よしながふみの対談集を読んで、どのような小説を書く人なのかと興味を抱いていた。
よしながふみ対談集「あのひととここだけのおしゃべり」を読んだ感想メモ。
http://d.hatena.ne.jp/allenda48/20111104/1320429667

まほろ駅前多田便利軒 (文春文庫)

まほろ駅前多田便利軒 (文春文庫)

やっと著作を読むことができた。
この小説は直木賞受賞作。2006年3月発行。
東京都町田市をモデルにしたまほろ市を舞台に、便利屋を営むまだ中年ではないが、バツイチで青年ともいえない男2人の行状を描く内容だった。

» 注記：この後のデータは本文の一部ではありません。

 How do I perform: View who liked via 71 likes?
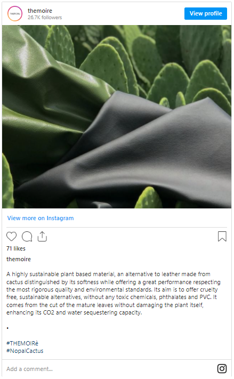16,248
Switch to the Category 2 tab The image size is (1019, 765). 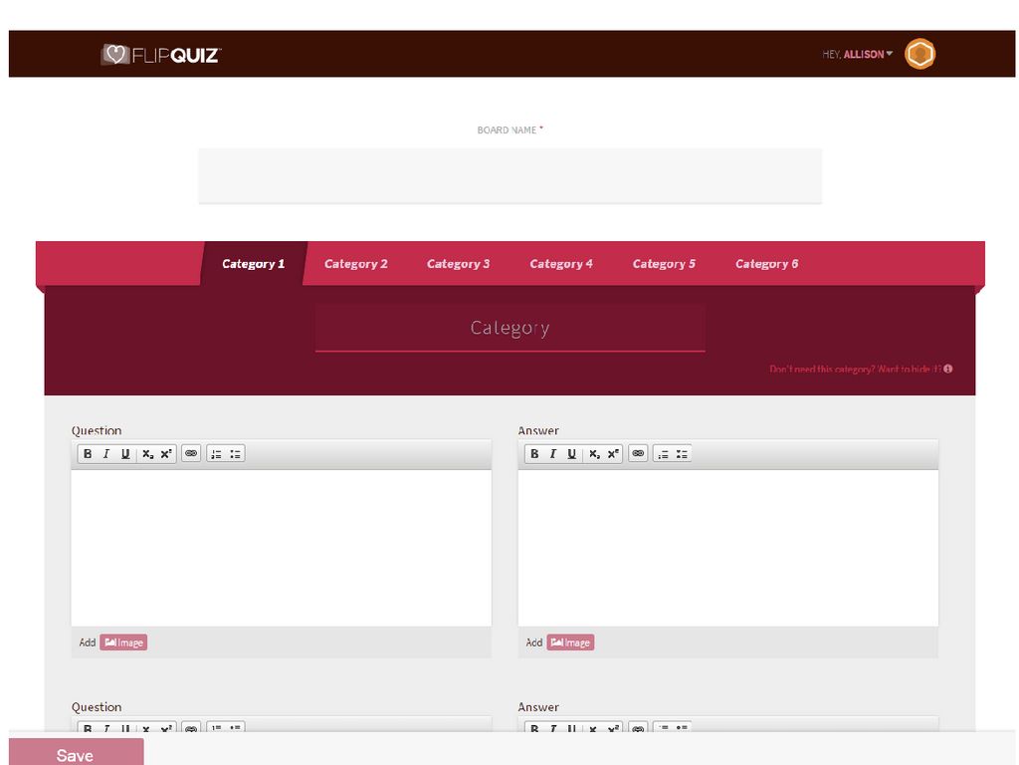tap(356, 264)
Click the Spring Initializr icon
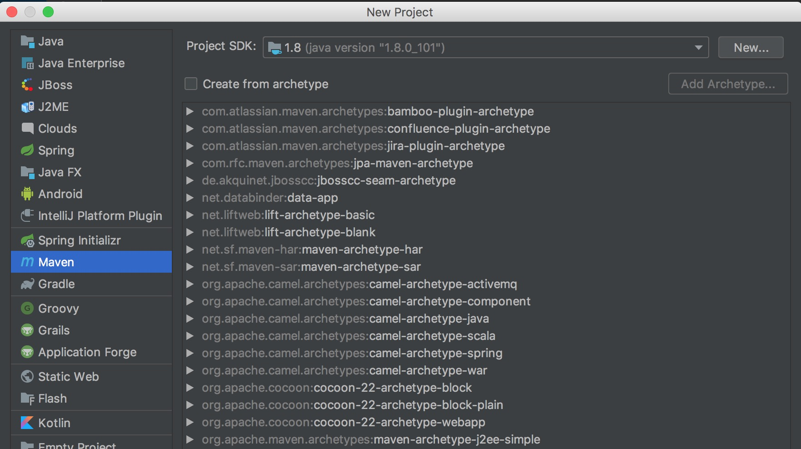801x449 pixels. click(x=27, y=240)
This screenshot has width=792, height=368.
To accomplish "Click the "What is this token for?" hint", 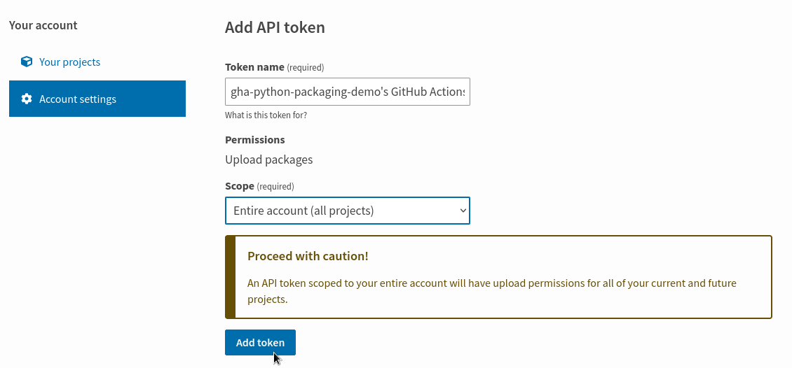I will [266, 115].
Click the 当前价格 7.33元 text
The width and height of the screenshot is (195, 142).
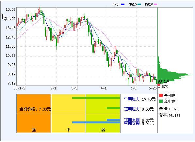35,109

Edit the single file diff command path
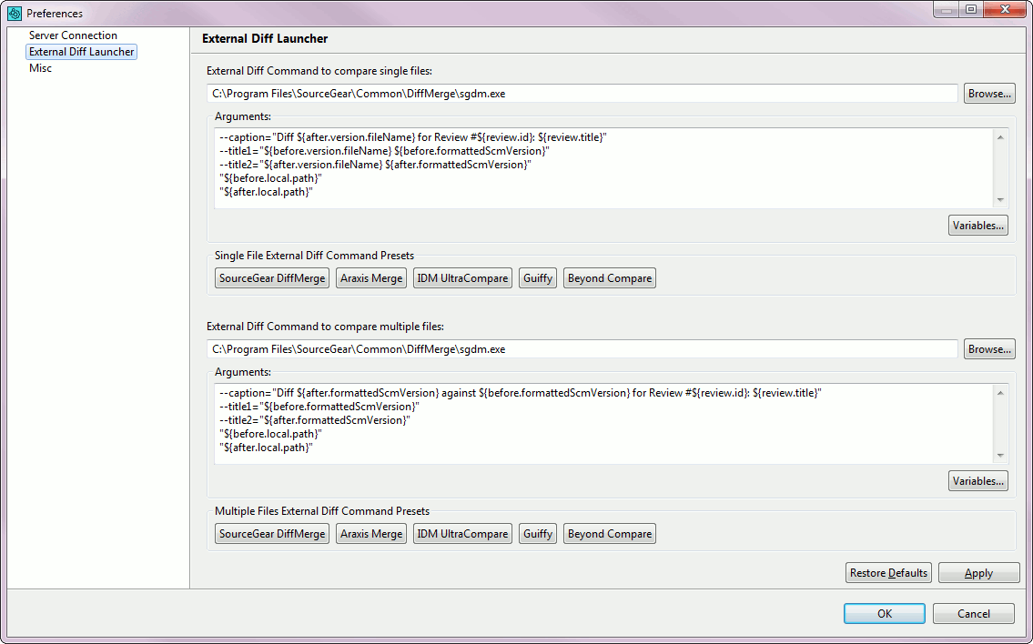(x=582, y=93)
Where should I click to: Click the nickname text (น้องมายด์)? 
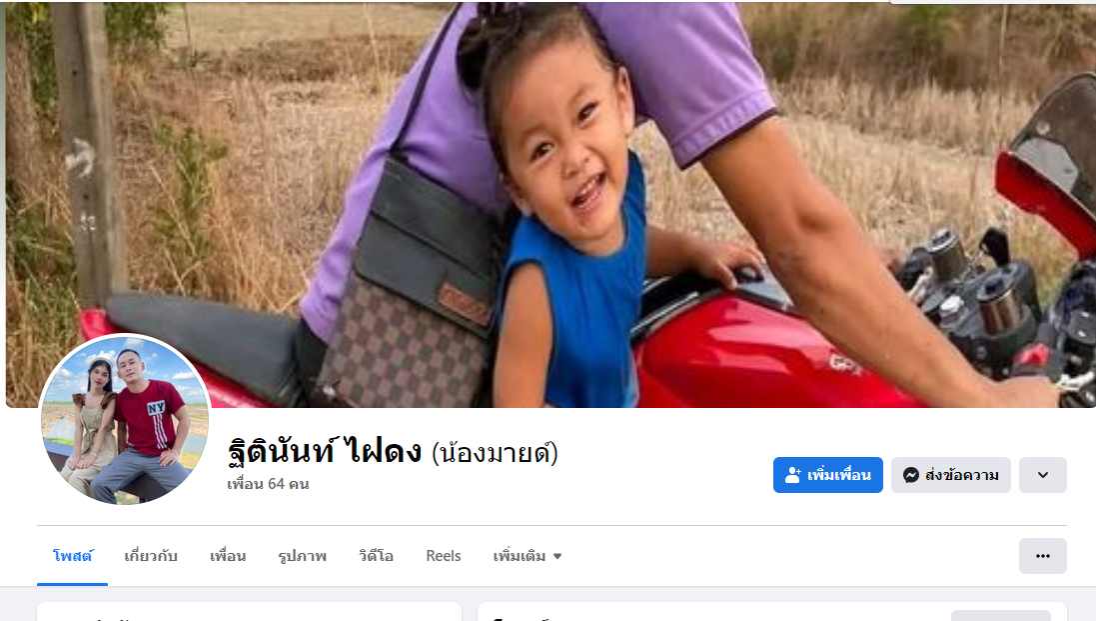495,453
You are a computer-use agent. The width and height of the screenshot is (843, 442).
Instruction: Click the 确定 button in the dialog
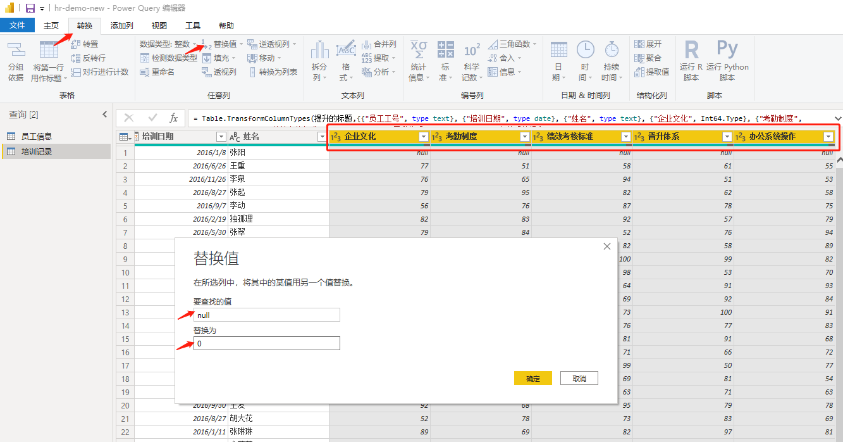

男2人コンビの便利屋が、色々な騒ぎに巻き込まれる、いわゆる“バディもの”といっていいと思う。

キャラクター、背景となる世界には魅力を感じた(実際の町田とは違うが)。

“ハードボイルド風”比喩の多用については、人により好みが別れるかもしれない。私は正直読むのがめんどくさく思えるところもあった。
だが、時折、ハッとするような表現があり、アクション→リアクションでつなげる描写にも、おおっと引き込まれるところはあった。

ただ、ちょっと健全かなという感はある。そこには物足りなさも少しある。
もう少し、エグイ部分があってもいいようにも思うが、これが作者の作風なのかもしれない。
著者は横浜雙葉出身とのことだ。
程よく地味なお嬢さん学校で漫画に耽溺していた人が書きそうな少女漫画テイストのハードボイルドと言っていいかもしれない(すみません。言いすぎですね)。
“女の人からみた男の世界”的なものにはなっていると思う。

そして性的な描写は控えめになっている。暴力描写も同様。
これが作風なのか、あえてセーブしたのかは、これしか読んでいないのでわからない。

最終話で書かれた主人公の結婚、離婚、子供のエピソードについては正直、絵空事と私には感じられた。あまり切迫感が感じられなかった。

ただ、読んだ感想としては「面白く読むことができた」になる。
この人が描く世界は、私は嫌いではない。むしろ好きなのかもしれない。
舟を編む」を読む前に、何冊か読んでみることにする。